The western banking “democracy” does not always work in Lithuania. Raised in the spirit of traditions of private property, western shareholders are real professionals. Their management is real and effective. Although Lithuanian laws state that the meeting of shareholders is the supreme management body, there is no mechanism to enforce this norm. Moreover, sometimes shareholders cannot exercise even their nominal rights, primarily because the only source of information is the board. Even audit conclusions, which are required by law to be disclosed to shareholders, are prepared selectively, specially for them. Conclusions intended for “official use” remain in the boards’ drawers, for it is allowed by law to conceal information whose “disclosure may do material harm to the company”. So what that these audits are financed by shareholders? The customer is the board ….
Shareholders’ eyes are tied with a double black band. They cannot ferret out information about the bank’s activity from the board; neither can they extract it from the banking supervisory authority, the Bank of Lithuania. In such circumstances today’s remarks about shareholders’ full liability are out of place. Creation of corporate governance traditions will take time. Meanwhile, the government should provide conditions necessary for shareholders to exercise their rights and identify reliable forms of banking supervision.
3. Government and depositors
All of us in Lithuania know that it is too perilous to rely on the traditional external banking supervision conducted by the central bank. Are there any other, more effective mechanisms of external supervision? The new Law on Individuals’ Deposit Insurance claims to become an additional guarantee for depositors. Yet, the “compensation mania” syndrome is still there.

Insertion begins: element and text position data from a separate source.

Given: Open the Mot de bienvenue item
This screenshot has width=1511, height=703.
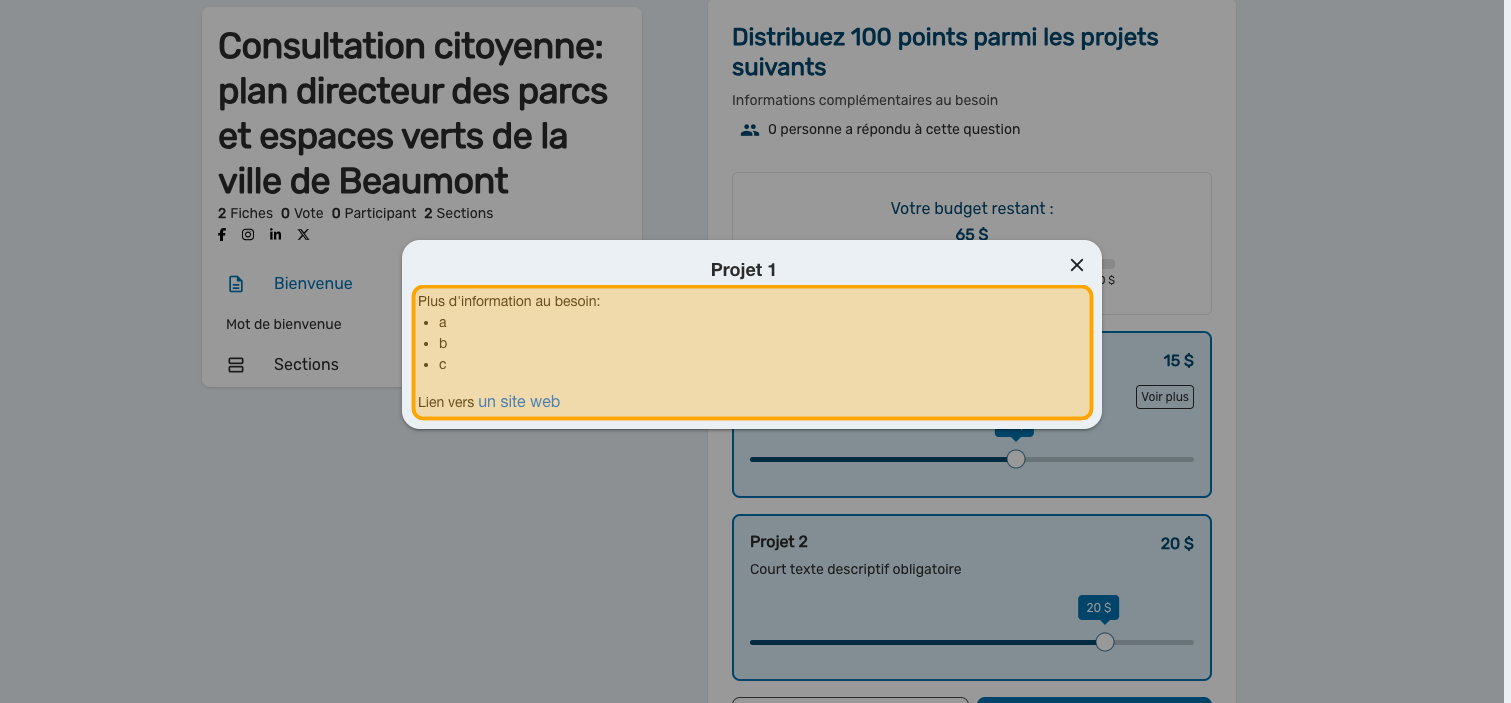Looking at the screenshot, I should pyautogui.click(x=283, y=324).
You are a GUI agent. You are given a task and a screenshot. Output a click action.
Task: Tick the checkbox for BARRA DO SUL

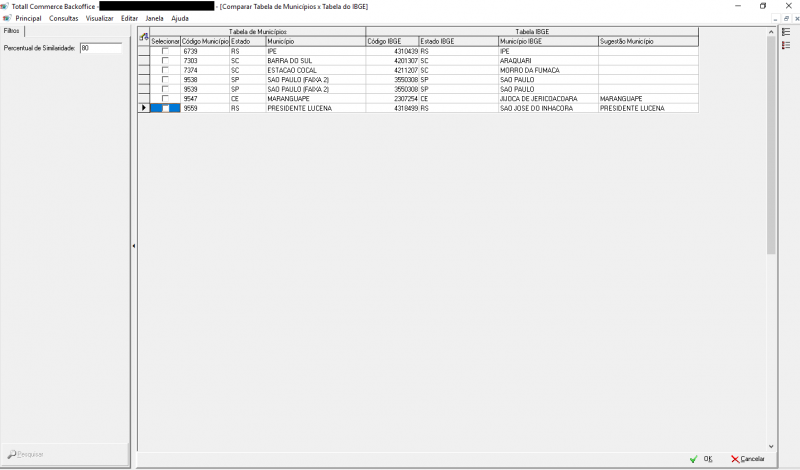(166, 60)
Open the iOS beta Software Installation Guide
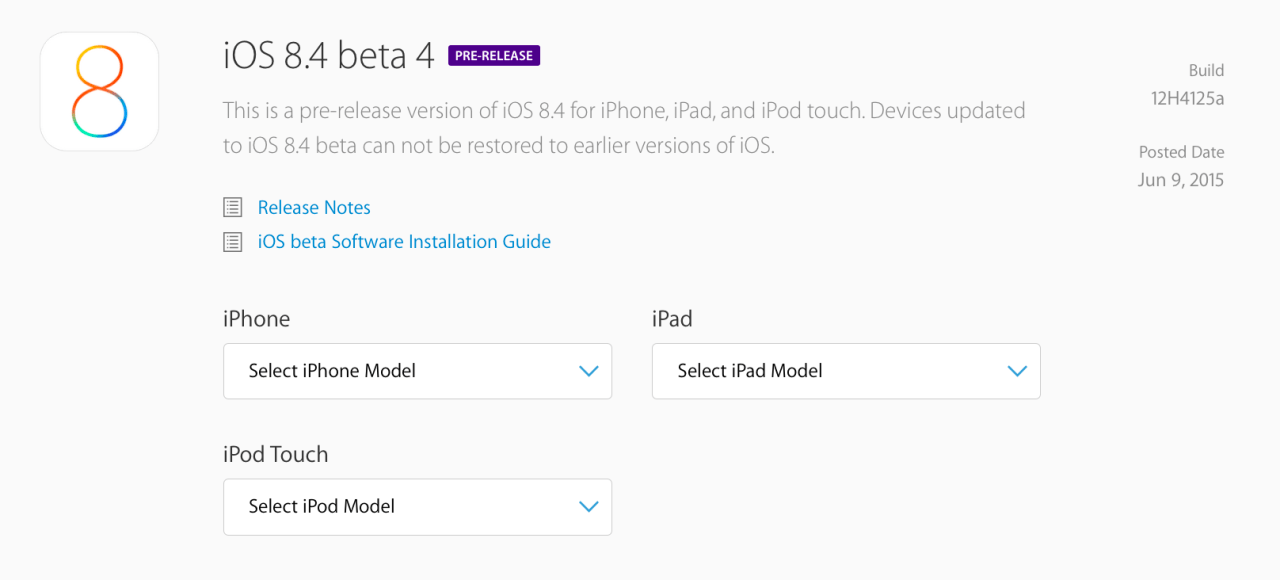 (x=404, y=242)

The aforesaid law states that compulsory insurance is provided for all deposits in litas and foreign currency not in excess of five thousand litas. Insurance premiums are paid by the banks, although their level is not related to the degree of risk of a given bank’s activity, nor is it based on any other criteria of banking activity. The system of deposit insurance operates on the principle of budget crediting, the budget which is this very treasury that will compensate for depositors’ losses.
Respectful of private property and depositors’ right to decide by themselves, the government should have at least offered a voluntary deposit insurance system under which each depositor would decide by him- or herself whether or not to insure his or her deposit (without any limits being imposed on its size) and would pay insurance premiums.
This model would help government to avoid the responsibility for deposit safety in private banks, the responsibility that is both imposed on and willingly undertaken by government. Even if secured deposits were compensated for from the state budget, such a system would prevent from violating taxpayers’ rights, as is frequently the case when “private” losses are covered with “public” resources.
Going back to the choices mentioned earlier in the article-that is, perspective and retrospective-it should be said that the authorities opted for the latter by adopting a whole range of banking laws and legislative amendments. Each governmental step forward was merely two steps away from a society based on individual freedom, choice and responsibility.